導入部でだんだん記憶が衰え、晩年は自分の息子たちのことも忘れてしまった父親。今回のスピーチでは、アメリカの田舎町の5人兄弟の中で育ったバーナード氏は、ベーコンの脂を保管してまた使うような環境で育ったことを語っています(当時はごく「当たり前」のことでしたが、今ではそれが脳にも体にも悪い「Saturated Fat(飽和脂肪酸)」であることは有名です)。

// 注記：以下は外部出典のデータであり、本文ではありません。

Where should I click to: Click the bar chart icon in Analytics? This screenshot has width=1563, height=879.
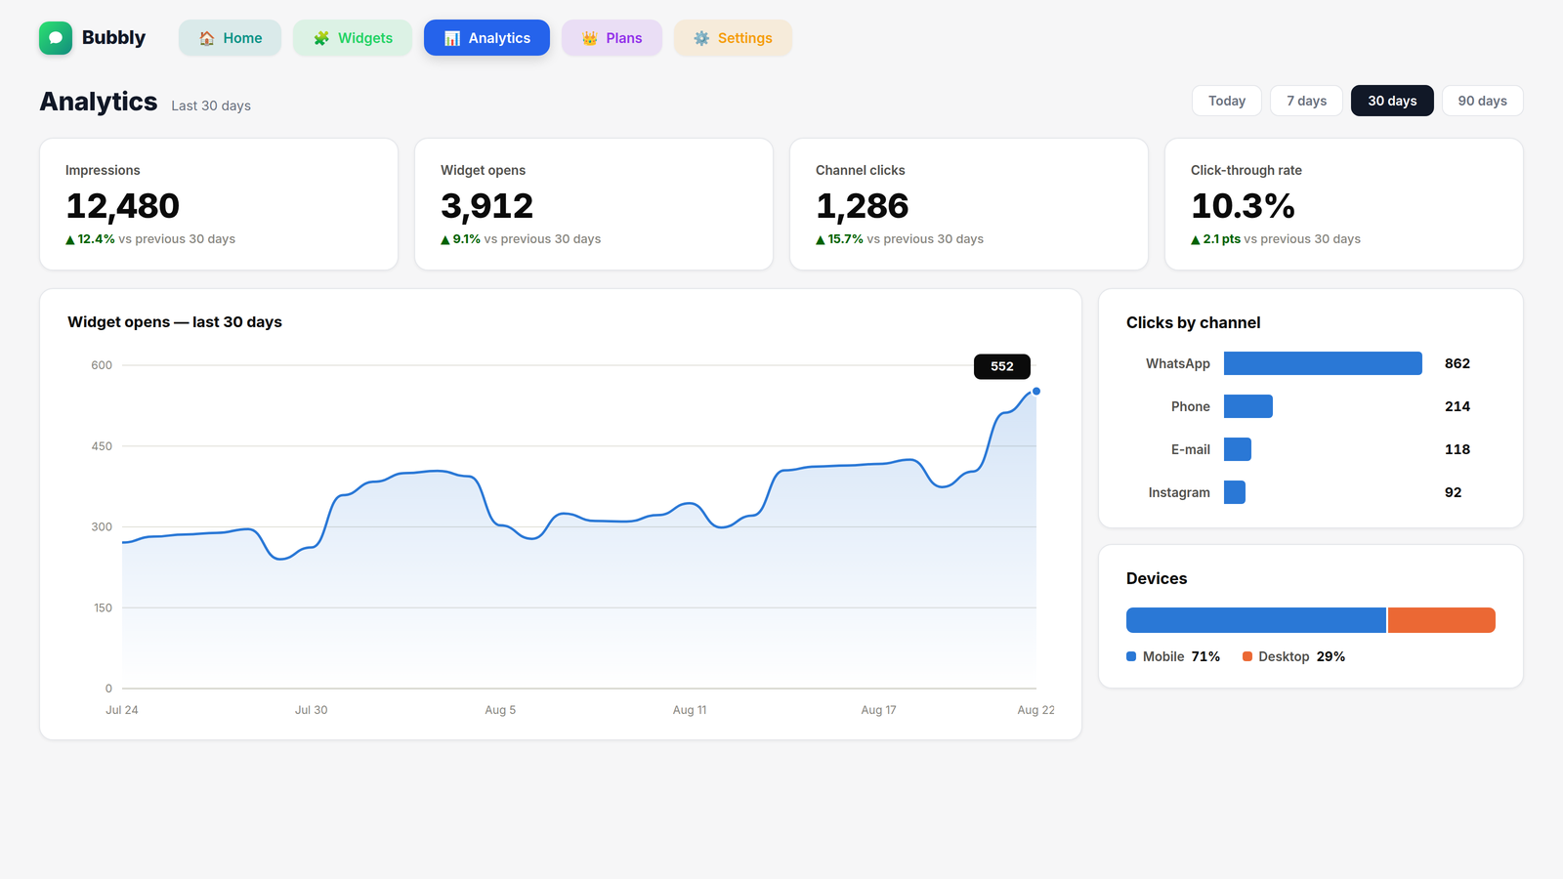coord(452,38)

そして、最後のところで再び、「これを知った今、父に『お父さん、脳に良い食事が見つかったよ、これを食べれば良いんだよ、一緒にスニーカーを履いてちょっと外で運動しようよ!』と言いたいです。でも、父はもうここにいません・・・。でも、あなたや、私はまだ間に合います。学んだことを取り入れ、脳を守ることができます。そうすれば、もう少し長く、家族が一緒に過ごせるのです。」と結びます。

聴衆はそれを聞いて、我が事のようにしんみりします。
「そうだな、自分はまだ習慣を変える時間は残っているな」と感じます。この時点で、いつの間にか、この話は「スピーカーの体験」だけでなく、「(聞き手の)自分ごと」になっているのです。それが「ストーリー」の力です。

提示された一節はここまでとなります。